Eight years of college (That started at SUNY CCC). Six years of post-graduate training. Thousands of hours spent studying. Cutting-edge research projects.
Amy Spallone, M.D. ’08 has achieved her childhood dream of becoming a doctor. She is currently completing her postdoctoral training at the Baylor College of Medicine in Houston, Texas.
“I’ve wanted to be a doctor since I was in grade school,” said the Corning, N.Y. native. “I knew medicine was hard work but I also knew it was a rewarding career and a way to integrate the natural sciences into my expertise.”
Amy is an Infectious Diseases Postdoctoral Fellow studying rapid initiation of antiretroviral therapy (ART) in HIV positive patients after their diagnosis. ART is the use of HIV medications to treat the infection.
For Amy, the best part about her job is getting to know her patients and their individual stories.
“My favorite part about this job is learning every patient’s story,” said Amy. “Every single person has a story to share and the problem often lies in the seemingly unimportant details of their story. It’s my job to figure it out.”
Amy’s current position consists of inpatient consult services. Practitioners call her with questions regarding patient issues and she helps them assess the situation, diagnose, and treat. Amy’s clinic panel of patients are those living with HIV and other infectious diseases.
“I’m in the process of learning how to treat an infection that other medical professionals may not have even considered or encountered,” she said. “Ultimately, the greatest reward in this field is to make the patient better and get them out of the hospital and back to their life.”
Amy got her start in this field while working in an HIV lab during her time at Albany Medical College. She also worked on several quality improvement projects in the HIV clinic.

Stored data
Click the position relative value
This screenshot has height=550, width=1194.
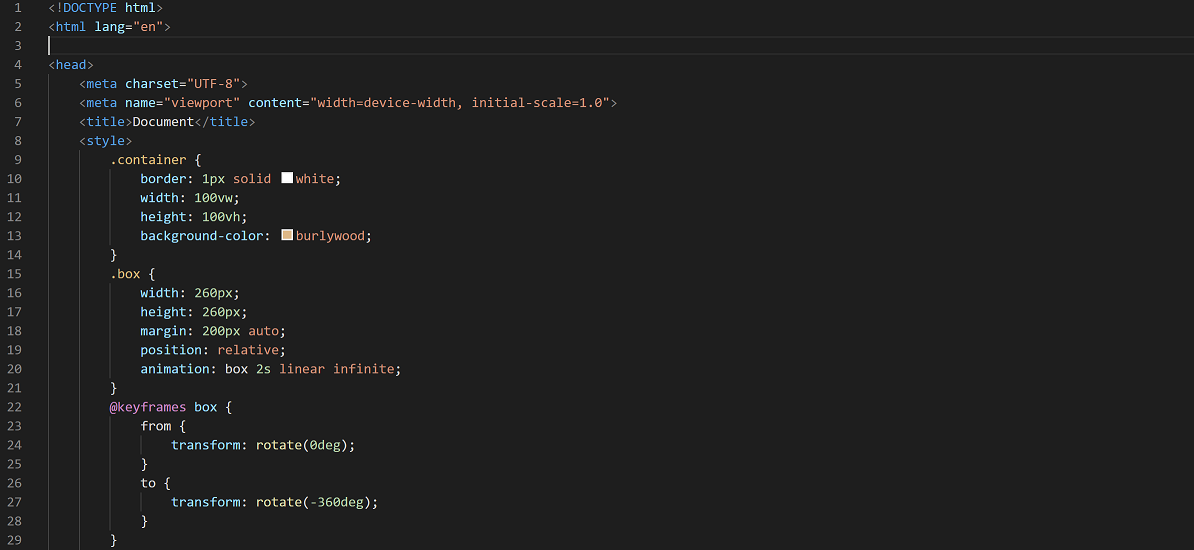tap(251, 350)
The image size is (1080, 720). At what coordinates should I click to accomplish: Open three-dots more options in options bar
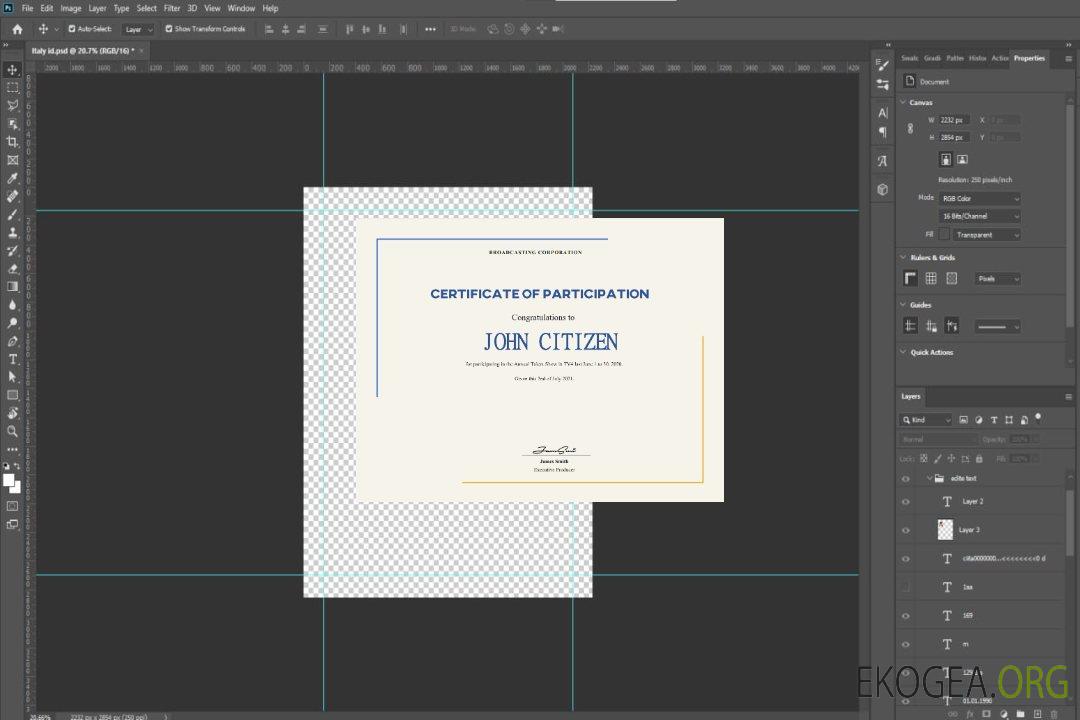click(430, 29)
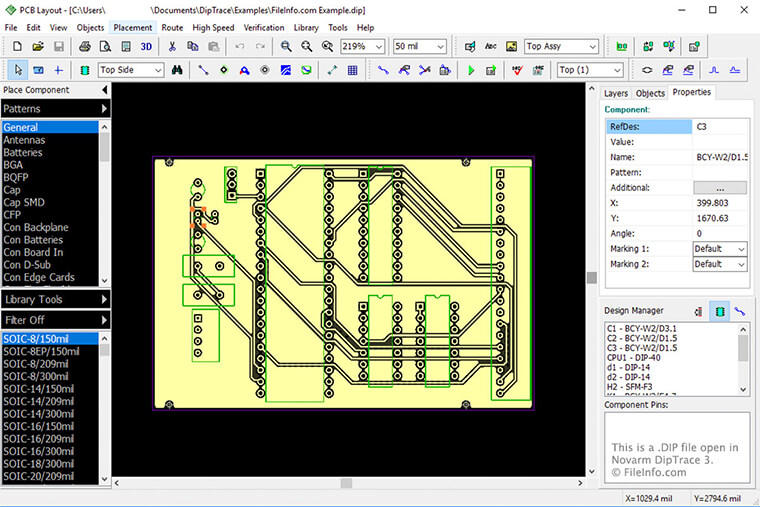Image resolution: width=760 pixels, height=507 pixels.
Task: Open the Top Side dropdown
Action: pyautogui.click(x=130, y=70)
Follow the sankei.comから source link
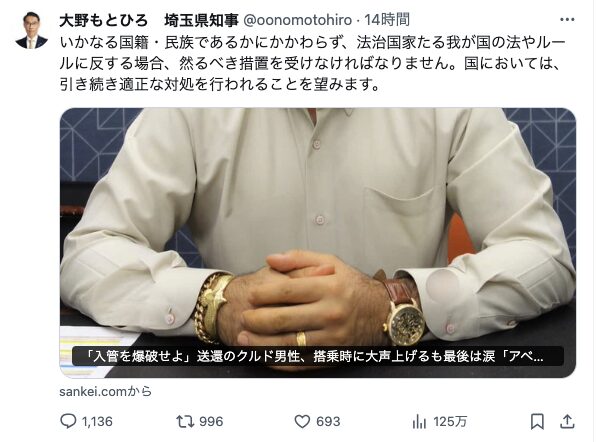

_TASKS TO CARRY OUT:_
• 1. In the profile of Amy Spallone, at which institution is she completing her postdoctoral training?
• 2. Name every college or school mentioned in the profile of Amy Spallone.
• 3. Continue the profile of Amy Spallone from its last sentence.

_NUMBERED RESPONSES:_
• 1. The Baylor College of Medicine in Houston, Texas.

• 2. SUNY CCC, the Baylor College of Medicine, and Albany Medical College.

• 3.
“I already knew I wanted to go into the field of infectious diseases and was looking for additional experience in bench research,” said Amy. “Our research fell under the umbrella of HIV cure research, meaning we were hoping to learn something new that could eventually be used towards treatments and a cure.”
Amy credits SUNY Corning Community College for giving her a solid foundation to begin her career.
“SUNY CCC was really the match point for my student career,” said Amy. “I had many opportunities to distinguish myself as a student as well as excellent guidance and mentorship from the Biology and Chemistry professors.”
SUNY CCC Professor of Biology David Pindel said that students like Amy are the reason he became an educator.
“Amy’s unique combination of work ethic, critical intellect, motivation, and empathy remain unsurpassed,” said David. “I cannot express how proud and happy I am for her and all she’s accomplished thus far.”
Amy is set to complete her subspecialty training at Baylor in 2021 and is looking forward to the next few years of her career.
“The most rewarding part of this career is coming face to face with a problem that nobody else has been able to figure out,” said Amy. “I am looking forward to having an established academic career, as well as continuing to conduct research.”